December 26, 2016. “Dakota 38” is a film about a group horseback ride by the descendants of 38+2 who were hanged by Abraham Lincoln.
https://www.youtube.com/watch?v=1pX6FBSUyQI A free download as well as streaming. It happened in 2008. Some of the most eloquent young speakers are dead now.
I wept all the way through it, even though they were Sioux, Blackfeet rivals mostly because they are so similar. A matter of maintaining separation. It wasn’t any ideas in the movie that brought the tears, it was the felt meanings of horses on the snowy prairie, calm men with strong purposes, and the land, the land, the land. Pay no attention. Tears just happen. They’re not an entitlement.
There’s a lot of testifying in this film, much of it full of tears, but instead of reacting to that, listen to the music of the voices, the phrasing, the rhythm. When in my teaching years I asked for writing, I often got the lyrics of songs. Spoken, sung, shaped words because the kids were from an oral culture. Our young people feel it. Globally.
This ride is not a reenactment or actually a memorial in a normal sense. It is something forming that doesn’t depend on anything an anthropologist wrote. There’s no “theology,” no rubrics, just the felt meaning of “doin’ it” and the dream. It is a uniting ordeal. There would probably have been deaths except for the need to protect the horses. The best description is Tillich’s principle that the sacred arises from the midst of the people. You don’t think it up, it’s not a matter of effort, it’s just gradually there. A dream.
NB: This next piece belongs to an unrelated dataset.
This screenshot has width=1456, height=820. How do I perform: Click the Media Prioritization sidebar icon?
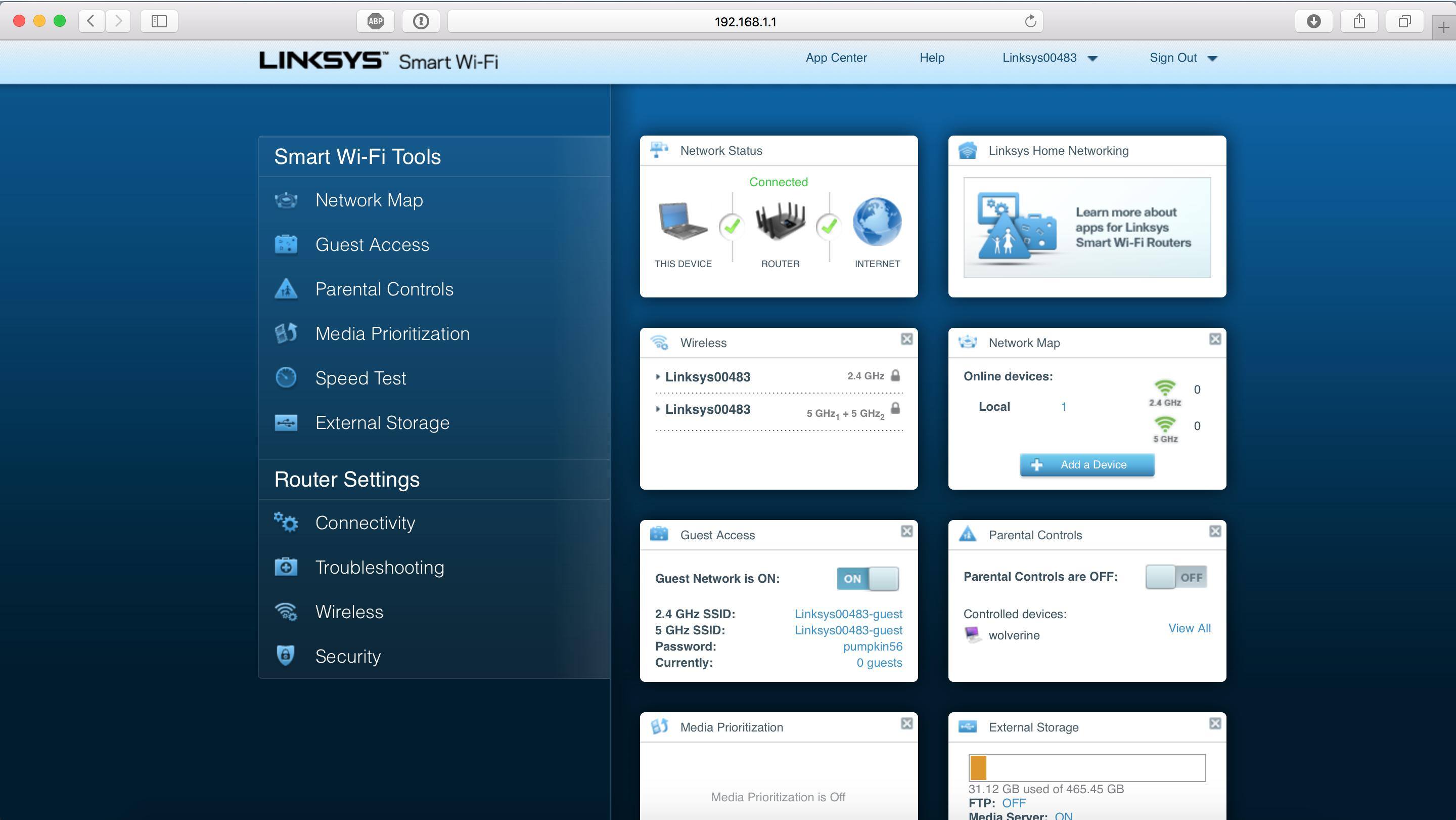click(286, 333)
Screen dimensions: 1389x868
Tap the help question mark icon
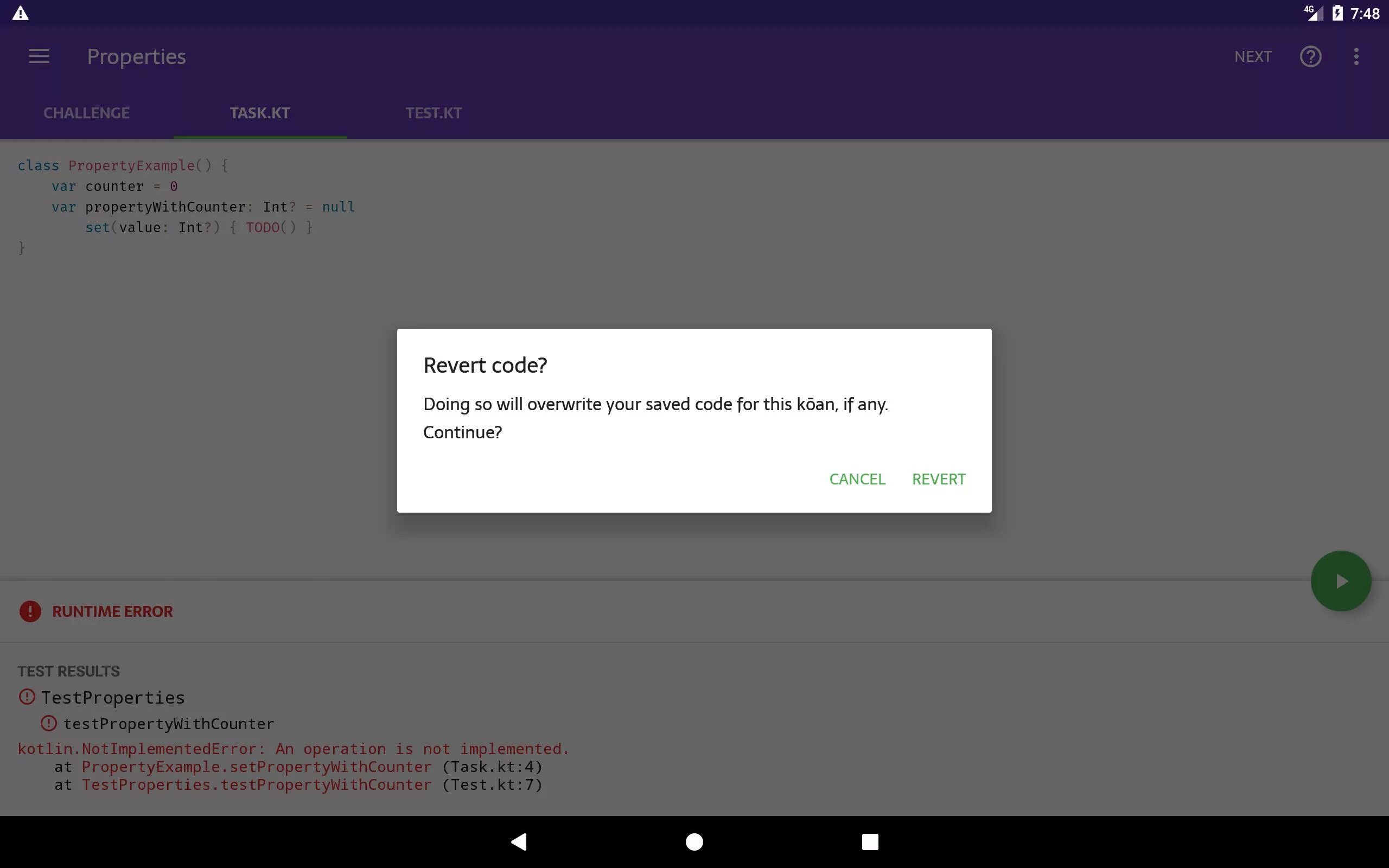pyautogui.click(x=1310, y=56)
My attachment to these prairie people was created when I spent my young adult years, the years when one’s brain is making the final connections and forming the abstract abilities that I’ve used ever since. They are sense memories of laughter, smudging, old old objects of significance, light flooding across the prairie. The sound and smell of horses.
38 is this many: tttttttttt tttttttttt tttttttttt tttttttt There were so many that they were hung close enough together to reach out and join hands while they died. No, now that I’ve seen the act filmed, they had their hands tied behind their backs. The whites filmed it. Cold-blooded, almost proud, defiantly assuming they were right, and yet themselves recording a crime, a sin, an act of hubris. There’s a kind of blood lust that seizes people when they are scared and emboldened like fish or birds, taking their cues from the next guy over, so that thousands of normally law-abiding church-going people could stand there and feel good about people dying. Maybe some didn’t like it, but didn’t dare say so.
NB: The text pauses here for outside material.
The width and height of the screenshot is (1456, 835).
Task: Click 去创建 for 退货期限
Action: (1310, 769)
My Scots father was born on a homestead near Faulkton, South Dakota, which was part of the designated Brule Sioux lands for a while. His family came in to raise potatoes where the buffalo had been. They were humble, modest, educated Scots who had no consciousness at all of what was happening. Part of it was just not having the facts, part of it was a kind of denial that is a darkness in the brain. I mean, they were working for survival every day and their reading was often about New England. Only the youngest son saw military service in WWII. Because he was big, he was a pilot in the “B” for bombing and “C” for cargo airplanes and saw no combat. I’m just making a link. My cousins don’t want to think about it. His children do not communicate with the rest of us.
There’s an enormous amount of overlap between those who died long ago and today’s veterans, spiritually dead from PTSD, addiction, combat trauma and memory. Coming back from those chaos experiences is like thawing from frostbite, painful and damaging. I have my own sense memories from being out in blizzards, even on horseback, even on closed highways, but none are about atrocities. I’ve been shot at, but never been present when someone was shot. Just animals. Not very dramatic. But I would share the experiences with some of the ranchers and their wives.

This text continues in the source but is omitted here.